Search term "color": please copy every line of the records below that contains it.

[Exercise material — start]

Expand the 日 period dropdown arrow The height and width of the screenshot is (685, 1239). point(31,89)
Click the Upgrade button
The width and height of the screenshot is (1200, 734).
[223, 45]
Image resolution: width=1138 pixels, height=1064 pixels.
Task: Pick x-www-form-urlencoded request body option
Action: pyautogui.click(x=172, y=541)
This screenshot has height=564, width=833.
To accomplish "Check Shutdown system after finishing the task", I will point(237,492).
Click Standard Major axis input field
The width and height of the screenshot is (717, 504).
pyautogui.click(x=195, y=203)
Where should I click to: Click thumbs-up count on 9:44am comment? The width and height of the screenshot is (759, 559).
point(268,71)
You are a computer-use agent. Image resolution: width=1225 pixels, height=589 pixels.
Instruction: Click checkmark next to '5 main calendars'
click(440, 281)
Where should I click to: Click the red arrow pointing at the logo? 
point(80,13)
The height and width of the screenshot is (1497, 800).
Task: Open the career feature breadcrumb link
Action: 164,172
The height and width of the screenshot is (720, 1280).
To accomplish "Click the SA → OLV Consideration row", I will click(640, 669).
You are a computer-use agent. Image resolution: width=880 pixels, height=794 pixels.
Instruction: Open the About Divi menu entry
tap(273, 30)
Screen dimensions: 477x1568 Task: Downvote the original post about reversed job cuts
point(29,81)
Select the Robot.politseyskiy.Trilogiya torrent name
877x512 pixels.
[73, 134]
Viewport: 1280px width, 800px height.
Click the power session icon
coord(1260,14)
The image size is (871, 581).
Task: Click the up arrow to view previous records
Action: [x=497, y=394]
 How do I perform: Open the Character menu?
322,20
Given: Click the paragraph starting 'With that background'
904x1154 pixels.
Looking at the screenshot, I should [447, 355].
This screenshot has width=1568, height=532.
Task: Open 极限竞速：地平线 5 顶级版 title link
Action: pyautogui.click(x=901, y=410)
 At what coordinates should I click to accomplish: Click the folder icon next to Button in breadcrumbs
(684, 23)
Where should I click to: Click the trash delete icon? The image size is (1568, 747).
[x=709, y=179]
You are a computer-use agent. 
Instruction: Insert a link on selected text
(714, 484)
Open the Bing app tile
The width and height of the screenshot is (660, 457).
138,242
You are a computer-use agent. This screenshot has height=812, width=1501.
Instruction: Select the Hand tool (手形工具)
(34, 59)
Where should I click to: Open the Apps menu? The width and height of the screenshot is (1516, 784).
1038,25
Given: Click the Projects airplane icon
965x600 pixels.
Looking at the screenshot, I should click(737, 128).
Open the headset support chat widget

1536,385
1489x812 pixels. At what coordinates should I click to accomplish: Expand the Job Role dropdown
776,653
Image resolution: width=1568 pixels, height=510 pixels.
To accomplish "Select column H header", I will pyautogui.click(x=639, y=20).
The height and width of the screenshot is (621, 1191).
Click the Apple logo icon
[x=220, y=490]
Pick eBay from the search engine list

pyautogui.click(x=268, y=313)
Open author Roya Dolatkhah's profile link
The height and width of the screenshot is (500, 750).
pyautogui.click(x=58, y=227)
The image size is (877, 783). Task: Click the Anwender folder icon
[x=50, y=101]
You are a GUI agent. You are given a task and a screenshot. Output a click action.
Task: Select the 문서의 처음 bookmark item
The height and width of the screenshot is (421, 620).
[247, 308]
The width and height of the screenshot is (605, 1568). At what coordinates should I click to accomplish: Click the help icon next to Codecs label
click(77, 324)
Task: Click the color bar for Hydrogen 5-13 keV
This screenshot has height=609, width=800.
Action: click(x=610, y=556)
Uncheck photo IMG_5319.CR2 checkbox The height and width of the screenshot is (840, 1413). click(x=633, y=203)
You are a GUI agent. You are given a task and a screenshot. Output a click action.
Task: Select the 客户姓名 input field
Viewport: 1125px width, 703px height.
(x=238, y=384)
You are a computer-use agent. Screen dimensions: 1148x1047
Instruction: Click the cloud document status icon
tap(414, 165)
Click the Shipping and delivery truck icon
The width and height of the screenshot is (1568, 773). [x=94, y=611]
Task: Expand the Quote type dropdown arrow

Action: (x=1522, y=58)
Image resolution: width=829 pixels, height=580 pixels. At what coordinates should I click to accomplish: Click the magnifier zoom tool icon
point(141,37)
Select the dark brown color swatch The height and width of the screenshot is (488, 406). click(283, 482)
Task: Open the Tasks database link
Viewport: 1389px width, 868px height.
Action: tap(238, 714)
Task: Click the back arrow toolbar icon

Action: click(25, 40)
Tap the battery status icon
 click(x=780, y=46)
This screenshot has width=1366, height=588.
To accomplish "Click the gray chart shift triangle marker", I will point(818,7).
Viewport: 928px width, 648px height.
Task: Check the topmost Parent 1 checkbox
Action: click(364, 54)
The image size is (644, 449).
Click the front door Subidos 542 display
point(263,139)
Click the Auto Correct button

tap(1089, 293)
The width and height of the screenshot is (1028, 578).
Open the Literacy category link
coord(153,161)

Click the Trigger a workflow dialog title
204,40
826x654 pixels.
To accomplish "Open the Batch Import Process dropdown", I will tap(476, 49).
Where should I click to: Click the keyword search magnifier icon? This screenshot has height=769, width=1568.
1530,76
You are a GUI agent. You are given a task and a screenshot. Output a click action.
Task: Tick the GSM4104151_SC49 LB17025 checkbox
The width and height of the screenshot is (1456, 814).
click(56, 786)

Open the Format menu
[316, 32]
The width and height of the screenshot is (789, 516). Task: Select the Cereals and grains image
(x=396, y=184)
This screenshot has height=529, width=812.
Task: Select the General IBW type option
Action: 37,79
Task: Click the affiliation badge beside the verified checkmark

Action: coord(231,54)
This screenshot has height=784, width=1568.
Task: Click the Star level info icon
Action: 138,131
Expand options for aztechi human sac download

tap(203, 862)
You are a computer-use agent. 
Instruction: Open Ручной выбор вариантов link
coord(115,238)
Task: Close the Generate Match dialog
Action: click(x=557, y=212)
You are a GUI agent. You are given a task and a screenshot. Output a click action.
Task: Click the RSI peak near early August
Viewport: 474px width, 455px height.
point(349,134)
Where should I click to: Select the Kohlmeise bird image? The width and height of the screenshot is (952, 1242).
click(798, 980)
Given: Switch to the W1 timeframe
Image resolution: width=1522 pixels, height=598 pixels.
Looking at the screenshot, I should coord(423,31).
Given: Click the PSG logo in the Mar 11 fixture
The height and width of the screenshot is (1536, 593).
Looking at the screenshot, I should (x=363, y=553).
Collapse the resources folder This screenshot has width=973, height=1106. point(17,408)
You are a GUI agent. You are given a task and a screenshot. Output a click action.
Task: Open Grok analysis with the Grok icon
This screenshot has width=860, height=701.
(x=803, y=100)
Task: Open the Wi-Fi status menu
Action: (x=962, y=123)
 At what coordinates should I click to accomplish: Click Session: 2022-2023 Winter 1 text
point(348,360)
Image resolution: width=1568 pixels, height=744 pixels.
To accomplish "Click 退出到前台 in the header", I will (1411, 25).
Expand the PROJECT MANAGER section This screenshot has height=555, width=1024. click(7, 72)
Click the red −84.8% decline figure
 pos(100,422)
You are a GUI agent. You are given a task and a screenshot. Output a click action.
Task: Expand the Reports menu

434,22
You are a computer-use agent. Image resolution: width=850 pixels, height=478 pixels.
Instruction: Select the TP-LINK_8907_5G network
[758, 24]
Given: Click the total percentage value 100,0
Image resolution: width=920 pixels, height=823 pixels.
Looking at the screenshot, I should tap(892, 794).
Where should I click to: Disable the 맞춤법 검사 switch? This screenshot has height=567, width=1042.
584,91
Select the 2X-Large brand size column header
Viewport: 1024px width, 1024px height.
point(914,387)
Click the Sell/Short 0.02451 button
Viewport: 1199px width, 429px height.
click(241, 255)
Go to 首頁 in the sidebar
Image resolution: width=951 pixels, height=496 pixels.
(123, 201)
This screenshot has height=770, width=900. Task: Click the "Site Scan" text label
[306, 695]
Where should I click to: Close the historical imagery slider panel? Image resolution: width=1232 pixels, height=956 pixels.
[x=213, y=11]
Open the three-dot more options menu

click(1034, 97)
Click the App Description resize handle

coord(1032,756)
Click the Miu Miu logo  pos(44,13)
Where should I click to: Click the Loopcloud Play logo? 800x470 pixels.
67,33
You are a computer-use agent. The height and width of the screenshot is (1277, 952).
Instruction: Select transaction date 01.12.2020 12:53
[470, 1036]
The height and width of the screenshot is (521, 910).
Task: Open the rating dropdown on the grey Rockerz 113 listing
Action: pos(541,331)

[Exercise material — finish]

**Finished exercise**:
Task: Click the color bar for Hydrogen 5-13 keV
Select the dark brown color swatch The height and width of the screenshot is (488, 406). click(283, 482)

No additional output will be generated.